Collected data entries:
◇ ◇ ◇ ◇ ◇

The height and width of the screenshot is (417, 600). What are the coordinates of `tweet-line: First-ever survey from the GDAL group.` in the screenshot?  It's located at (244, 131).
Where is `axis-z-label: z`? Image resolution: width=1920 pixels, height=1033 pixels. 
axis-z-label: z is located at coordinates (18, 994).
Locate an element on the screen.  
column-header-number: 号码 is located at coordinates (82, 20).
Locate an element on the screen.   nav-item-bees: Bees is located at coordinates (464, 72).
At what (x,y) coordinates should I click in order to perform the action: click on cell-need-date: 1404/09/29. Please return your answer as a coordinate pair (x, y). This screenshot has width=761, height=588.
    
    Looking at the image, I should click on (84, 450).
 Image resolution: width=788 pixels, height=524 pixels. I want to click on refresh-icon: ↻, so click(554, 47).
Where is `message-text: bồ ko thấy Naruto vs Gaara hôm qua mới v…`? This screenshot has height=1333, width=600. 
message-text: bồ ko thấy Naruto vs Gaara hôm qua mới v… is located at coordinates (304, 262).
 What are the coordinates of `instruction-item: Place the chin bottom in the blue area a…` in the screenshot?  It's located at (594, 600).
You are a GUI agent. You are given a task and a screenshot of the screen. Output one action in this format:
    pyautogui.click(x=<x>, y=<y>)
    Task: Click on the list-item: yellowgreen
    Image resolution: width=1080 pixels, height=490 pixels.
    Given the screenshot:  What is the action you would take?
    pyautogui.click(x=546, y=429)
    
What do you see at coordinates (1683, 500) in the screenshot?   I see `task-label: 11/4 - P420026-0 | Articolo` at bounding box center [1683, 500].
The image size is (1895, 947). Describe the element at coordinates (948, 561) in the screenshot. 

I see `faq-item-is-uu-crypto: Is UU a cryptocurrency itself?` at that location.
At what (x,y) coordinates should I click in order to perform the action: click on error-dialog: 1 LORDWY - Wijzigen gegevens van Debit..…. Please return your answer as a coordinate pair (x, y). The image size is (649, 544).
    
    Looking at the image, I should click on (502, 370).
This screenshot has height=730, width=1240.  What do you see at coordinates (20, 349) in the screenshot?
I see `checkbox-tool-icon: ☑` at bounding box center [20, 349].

◇ ◇ ◇ ◇ ◇

*ACTIVITY*
Recast the entries from the first line through the line containing "axis-z-label: z is" as a JSON list of strings, one string per line. Omit blank lines.

*RESPONSE TO THE TASK*
[
  "The height and width of the screenshot is (417, 600). What are the coordinates of `tweet-line: First-ever survey from the GDAL group.` in the screenshot?  It's located at (244, 131).",
  "Where is `axis-z-label: z`? Image resolution: width=1920 pixels, height=1033 pixels. ",
  "axis-z-label: z is located at coordinates (18, 994)."
]